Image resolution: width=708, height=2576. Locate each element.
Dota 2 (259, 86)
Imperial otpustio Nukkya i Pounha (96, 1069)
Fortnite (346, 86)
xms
________________________
• Exercise details:
Exactly as written, copy out all the entries above.

• Answer below:
Image resolution: width=708, height=2576. Locate each element.
Dota 2 (259, 86)
Imperial otpustio Nukkya i Pounha (96, 1069)
Fortnite (346, 86)
xms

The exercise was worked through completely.